🧠 AI & LLMs + ⚙️ AI Infrastructure intermediate

Gating Network

A neural network component that learns to route inputs to appropriate expert sub-networks in a Mixture of Experts architecture, determining which experts should process each token.

Overview

A Gating Network (also called a Router) is the decision-making component in Mixture of Experts (MoE) architectures.
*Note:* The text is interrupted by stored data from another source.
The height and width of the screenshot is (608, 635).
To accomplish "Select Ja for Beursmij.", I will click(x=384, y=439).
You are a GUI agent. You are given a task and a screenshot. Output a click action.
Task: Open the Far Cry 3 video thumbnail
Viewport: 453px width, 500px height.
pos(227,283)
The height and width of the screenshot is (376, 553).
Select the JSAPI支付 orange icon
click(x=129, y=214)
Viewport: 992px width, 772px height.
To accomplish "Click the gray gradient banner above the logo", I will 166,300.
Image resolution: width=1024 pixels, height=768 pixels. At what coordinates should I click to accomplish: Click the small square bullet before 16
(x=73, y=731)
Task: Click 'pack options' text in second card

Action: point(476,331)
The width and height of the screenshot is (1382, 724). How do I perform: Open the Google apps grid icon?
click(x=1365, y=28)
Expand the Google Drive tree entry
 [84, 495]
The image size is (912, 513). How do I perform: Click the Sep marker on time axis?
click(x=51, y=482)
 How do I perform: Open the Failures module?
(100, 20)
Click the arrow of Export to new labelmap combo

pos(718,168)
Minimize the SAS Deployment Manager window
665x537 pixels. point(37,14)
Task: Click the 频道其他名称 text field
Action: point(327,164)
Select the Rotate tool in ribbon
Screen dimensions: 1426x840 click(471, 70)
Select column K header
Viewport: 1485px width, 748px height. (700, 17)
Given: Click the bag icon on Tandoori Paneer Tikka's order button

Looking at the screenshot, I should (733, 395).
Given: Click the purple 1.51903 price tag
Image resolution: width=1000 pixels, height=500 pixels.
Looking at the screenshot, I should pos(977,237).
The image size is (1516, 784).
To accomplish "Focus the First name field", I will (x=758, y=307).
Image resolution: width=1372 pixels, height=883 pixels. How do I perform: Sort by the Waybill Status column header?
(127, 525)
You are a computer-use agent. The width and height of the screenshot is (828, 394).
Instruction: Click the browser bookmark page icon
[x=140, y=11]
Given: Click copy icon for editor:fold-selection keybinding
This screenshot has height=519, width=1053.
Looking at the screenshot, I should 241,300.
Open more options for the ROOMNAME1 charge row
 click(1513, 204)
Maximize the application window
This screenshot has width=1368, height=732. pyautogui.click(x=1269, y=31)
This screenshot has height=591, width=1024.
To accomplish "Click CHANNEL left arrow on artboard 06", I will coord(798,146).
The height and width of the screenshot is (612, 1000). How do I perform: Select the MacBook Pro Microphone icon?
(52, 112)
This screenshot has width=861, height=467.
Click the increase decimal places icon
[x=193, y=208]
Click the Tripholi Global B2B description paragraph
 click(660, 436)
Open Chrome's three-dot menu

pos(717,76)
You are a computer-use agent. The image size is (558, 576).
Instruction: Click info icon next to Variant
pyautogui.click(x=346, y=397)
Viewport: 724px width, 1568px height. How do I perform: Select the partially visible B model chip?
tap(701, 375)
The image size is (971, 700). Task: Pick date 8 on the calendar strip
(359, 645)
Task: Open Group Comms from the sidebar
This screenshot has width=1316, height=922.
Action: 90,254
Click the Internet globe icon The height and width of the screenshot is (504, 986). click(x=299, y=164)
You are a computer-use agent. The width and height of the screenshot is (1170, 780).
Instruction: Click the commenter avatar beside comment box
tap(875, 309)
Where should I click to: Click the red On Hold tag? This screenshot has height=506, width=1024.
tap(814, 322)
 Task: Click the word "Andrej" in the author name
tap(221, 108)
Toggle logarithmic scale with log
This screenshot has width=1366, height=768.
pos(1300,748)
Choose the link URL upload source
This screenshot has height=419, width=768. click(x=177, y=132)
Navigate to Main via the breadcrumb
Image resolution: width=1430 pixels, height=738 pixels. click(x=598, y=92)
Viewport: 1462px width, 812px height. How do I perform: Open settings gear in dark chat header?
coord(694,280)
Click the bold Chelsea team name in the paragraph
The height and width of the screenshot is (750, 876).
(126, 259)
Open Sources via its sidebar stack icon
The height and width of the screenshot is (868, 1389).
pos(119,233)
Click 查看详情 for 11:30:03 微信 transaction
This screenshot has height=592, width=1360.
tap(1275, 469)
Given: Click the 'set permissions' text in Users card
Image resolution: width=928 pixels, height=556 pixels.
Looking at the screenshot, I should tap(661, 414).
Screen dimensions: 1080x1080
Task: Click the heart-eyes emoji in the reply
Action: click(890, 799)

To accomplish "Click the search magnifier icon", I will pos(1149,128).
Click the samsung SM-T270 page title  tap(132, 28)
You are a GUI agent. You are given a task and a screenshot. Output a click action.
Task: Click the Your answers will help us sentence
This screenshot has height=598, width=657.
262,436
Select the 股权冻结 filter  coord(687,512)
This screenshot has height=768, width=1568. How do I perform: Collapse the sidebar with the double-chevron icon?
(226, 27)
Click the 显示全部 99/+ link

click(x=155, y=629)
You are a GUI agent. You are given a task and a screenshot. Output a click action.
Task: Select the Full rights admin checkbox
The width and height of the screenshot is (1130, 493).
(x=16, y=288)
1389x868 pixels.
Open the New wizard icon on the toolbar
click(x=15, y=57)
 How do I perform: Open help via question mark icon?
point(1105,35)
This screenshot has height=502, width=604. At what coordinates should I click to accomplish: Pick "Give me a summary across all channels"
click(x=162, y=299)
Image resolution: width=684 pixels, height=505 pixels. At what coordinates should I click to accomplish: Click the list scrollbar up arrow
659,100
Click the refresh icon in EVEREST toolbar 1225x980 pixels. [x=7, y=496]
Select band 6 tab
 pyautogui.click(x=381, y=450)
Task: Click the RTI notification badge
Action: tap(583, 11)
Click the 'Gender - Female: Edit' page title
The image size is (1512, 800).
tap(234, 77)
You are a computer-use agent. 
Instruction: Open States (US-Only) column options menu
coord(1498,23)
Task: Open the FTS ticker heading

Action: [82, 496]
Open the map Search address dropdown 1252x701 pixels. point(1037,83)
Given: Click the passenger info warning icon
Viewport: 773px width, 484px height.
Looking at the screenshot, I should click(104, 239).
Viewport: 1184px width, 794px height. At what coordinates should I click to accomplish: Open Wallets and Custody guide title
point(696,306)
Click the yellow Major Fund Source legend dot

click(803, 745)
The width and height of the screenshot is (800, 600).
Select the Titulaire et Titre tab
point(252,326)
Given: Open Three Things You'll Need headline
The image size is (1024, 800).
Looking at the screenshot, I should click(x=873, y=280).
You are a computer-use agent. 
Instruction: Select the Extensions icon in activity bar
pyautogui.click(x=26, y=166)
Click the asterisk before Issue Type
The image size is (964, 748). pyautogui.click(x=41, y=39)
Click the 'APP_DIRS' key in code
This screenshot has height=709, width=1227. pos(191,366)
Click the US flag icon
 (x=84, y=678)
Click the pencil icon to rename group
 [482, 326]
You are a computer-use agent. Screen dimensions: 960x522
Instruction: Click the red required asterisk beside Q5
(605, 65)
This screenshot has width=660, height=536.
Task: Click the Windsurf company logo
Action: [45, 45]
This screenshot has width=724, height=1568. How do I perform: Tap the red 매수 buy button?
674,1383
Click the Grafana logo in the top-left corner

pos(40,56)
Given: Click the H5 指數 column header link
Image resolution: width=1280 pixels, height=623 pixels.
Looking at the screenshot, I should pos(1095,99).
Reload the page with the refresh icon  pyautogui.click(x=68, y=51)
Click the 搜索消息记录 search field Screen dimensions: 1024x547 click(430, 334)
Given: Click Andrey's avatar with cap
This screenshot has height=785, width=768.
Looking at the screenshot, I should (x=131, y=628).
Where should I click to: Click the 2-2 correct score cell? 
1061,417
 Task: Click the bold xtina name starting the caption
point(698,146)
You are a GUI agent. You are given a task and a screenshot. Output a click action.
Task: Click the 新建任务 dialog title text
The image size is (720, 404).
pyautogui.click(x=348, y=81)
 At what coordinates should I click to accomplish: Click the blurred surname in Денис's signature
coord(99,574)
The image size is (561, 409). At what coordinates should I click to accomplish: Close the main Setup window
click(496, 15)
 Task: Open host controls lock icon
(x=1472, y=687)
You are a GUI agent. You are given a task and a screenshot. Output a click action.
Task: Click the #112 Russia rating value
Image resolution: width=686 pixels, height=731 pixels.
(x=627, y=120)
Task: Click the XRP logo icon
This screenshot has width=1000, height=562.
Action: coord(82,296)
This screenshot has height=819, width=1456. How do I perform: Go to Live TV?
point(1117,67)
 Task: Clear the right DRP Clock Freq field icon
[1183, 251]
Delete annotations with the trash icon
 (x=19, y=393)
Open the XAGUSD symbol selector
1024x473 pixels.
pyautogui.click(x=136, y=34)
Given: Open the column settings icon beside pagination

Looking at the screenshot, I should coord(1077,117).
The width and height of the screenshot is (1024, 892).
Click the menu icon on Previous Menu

It examines each input token and produces a probability distribution over available experts, determining which specialists should handle the computation.

How It Works

  1. Input Processing: The gating network receives the same input representation as the expert networks
  2. Score Computation: Produces a score for each expert indicating relevance to the current input
  3. Selection: Applies top-k selection or softmax to choose which experts to activate
  4. Weight Assignment: Assigns combination weights to selected experts for the final output

Routing Strategies

Strategy Description Use Case
Top-1 Single expert per token Maximum efficiency
Top-2 Two experts combined Balance of diversity and efficiency
Top-K K experts with learned weights Higher quality, more compute
Expert Choice Experts select tokens Better load balancing

Load Balancing

A key challenge is ensuring all experts receive similar amounts of work:

  • Auxiliary Loss: Penalty term encouraging balanced expert utilization
  • Capacity Factor: Limits how many tokens each expert can process
  • Random Routing: Adds noise to prevent expert collapse

Implementation

class GatingNetwork(nn.Module):
    def __init__(self, input_dim, num_experts, top_k=2):
        self.gate = nn.Linear(input_dim, num_experts)
        self.top_k = top_k

    def forward(self, x):
        logits = self.gate(x)
        weights, indices = torch.topk(logits, self.top_k)
        return F.softmax(weights, dim=-1), indices

The gating network is typically a simple linear layer or shallow MLP, keeping routing overhead minimal.